The struggle between employers and unions over the best way to test workers for drugs continues, with an energy company set to appeal a recent FairWork Australia (FWA) decision which ruled in favour of saliva over urine when testing for drugs.  

The company wants to introduce a new drugs policy which will allow it to test the urine of workers. Such a policy is in line with the long running argument of employers that urine testing is a more accurate measure to determine if a worker is under the influence of drugs, has a lower incidence of false positive readings and is therefore more reliable than saliva swabs.  

The objection to urine testing by workers is on the basis that it is intrusive – not only the testing process itself but by the fact the test picks up drugs lingering in the body which may have been taken days before when the worker was off duty.  

FWA ruled that while both methods were susceptible to cheating, saliva swabs were better at detecting an immediate impairment. This decision contradicted a FWA ruling last year which upheld a mining company's bid to continue to test workers' urine for drugs on the basis that on-site saliva testing was more flawed than on-site urine testing.  

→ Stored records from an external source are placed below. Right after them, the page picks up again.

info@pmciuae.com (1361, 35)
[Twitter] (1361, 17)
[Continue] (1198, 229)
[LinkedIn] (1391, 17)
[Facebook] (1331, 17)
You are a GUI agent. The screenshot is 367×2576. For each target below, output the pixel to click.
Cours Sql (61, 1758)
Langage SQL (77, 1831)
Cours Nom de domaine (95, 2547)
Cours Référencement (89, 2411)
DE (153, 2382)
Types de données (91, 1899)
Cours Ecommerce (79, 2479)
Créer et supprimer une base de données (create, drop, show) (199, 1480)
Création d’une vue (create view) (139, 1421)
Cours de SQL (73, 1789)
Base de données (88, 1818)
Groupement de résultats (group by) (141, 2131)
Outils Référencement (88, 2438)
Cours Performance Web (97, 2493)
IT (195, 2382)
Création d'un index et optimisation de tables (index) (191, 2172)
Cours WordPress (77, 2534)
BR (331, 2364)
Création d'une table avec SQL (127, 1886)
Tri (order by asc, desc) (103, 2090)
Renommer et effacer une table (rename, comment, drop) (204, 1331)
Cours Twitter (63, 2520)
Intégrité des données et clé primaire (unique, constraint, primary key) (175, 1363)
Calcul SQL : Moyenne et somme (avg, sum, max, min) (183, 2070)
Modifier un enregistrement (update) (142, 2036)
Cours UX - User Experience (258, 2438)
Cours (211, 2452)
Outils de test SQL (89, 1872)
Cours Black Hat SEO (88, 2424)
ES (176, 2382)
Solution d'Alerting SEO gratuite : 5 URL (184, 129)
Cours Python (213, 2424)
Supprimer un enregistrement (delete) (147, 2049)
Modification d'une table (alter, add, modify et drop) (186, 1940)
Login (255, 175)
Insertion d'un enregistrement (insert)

While the best method for drug testing may still be in dispute, the importance of a clear policy is not. There is no doubt that where plant and equipment are being used, impairment caused by drugs is a significant risk for employers to mitigate. In these circumstances, and considering the duty of an employer to provide a safe workplace, employers require a clear and relevant drugs and alcohol policy in place – both for employees and contractors.